Po ostatnim artykule o„niezastępowalności w pracy” temat nie dawał mi spokoju. Przypomniałam sobie, że w mojej przeszłości byli ludzie,
których nie udało się nikomu w pełni zastąpić. Zaczęłam się nad tym zastanawiać i doszłam do wniosku, że można być "niezastąpionym", ale w całkiem innym aspekcie niż pisałam ostatnio.

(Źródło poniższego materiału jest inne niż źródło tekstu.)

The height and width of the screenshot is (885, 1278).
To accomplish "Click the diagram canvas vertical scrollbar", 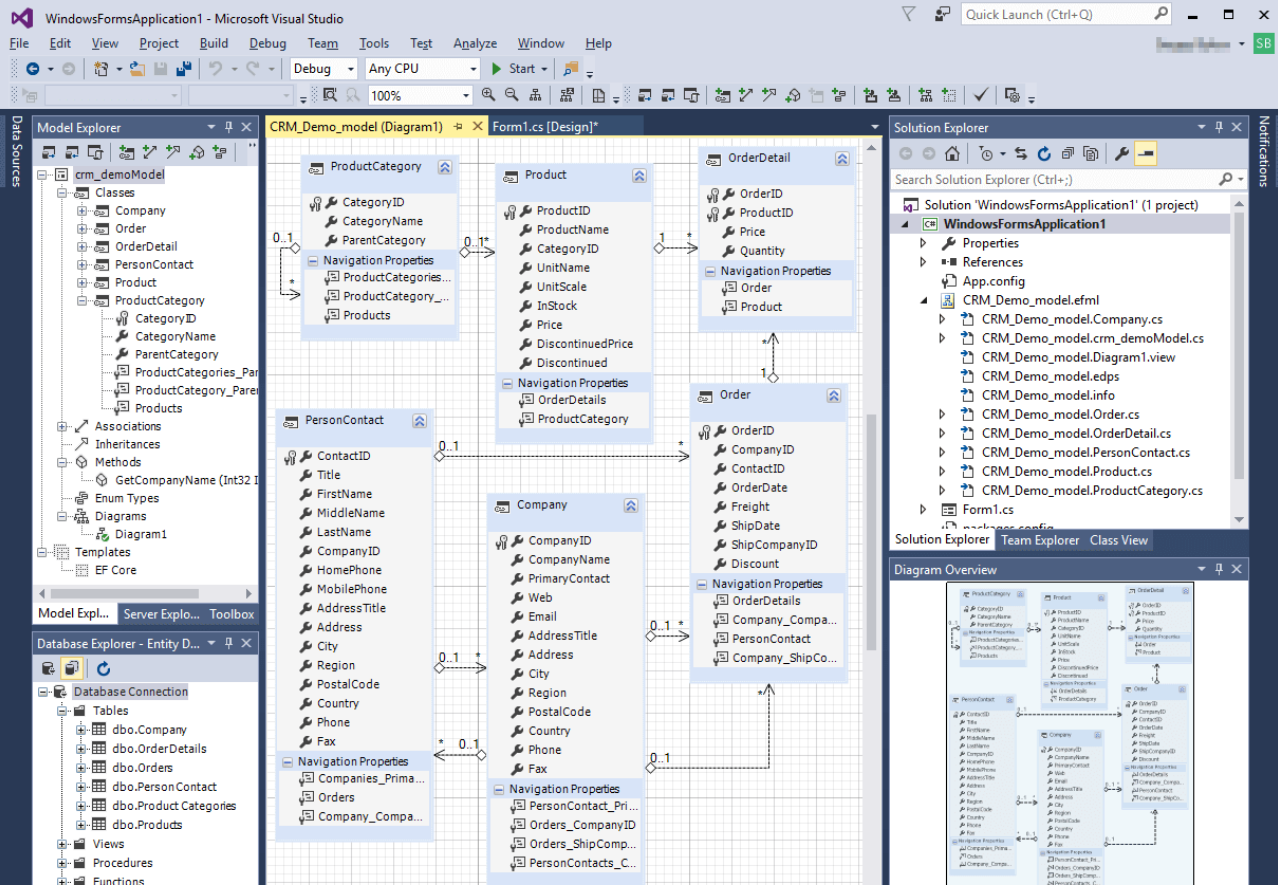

Prawda jest taka, że chodzimy do pracy, bo potrzebujemy pieniędzy. Mamy z niej satysfakcję, gdy odnosimy sukcesy. Lubimy ją, gdy się w niej dobrze czujemy. A to ostatnie zależy od atmosfery w
pracy. Tworzona jest ona przez ludzi. Dobry klimat wymaga uśmiechu,
wspierania, wspólnych celów. Sam się nie stworzy. Ktoś musi o to dbać.
Kiedyś pracowałam z Piotrem. Osoba
mądra, ciekawa świata, bardzo pomocna, a do tego ciepła i miła. Każdy mógł
liczyć na pomoc i radę. Piotr zawsze realizował swoje zadania, znajdował rozwiązania
trudnych problemów, a do tego miał dobry kontakt z klientem. Nie tracił go, gdy coś w
projekcie poszło nie tak, a wręcz przeciwnie – przekuwał porażki w swoje
sukcesy. Gdy odszedł, projekty przejął ktoś inny, rozwiązania problemów
nie były tak precyzyjne, ale zawsze wcześniej czy później się pojawiały, rady znajdowałam
u innych osób, choć nie były one już tak szybkie, proste i trafne.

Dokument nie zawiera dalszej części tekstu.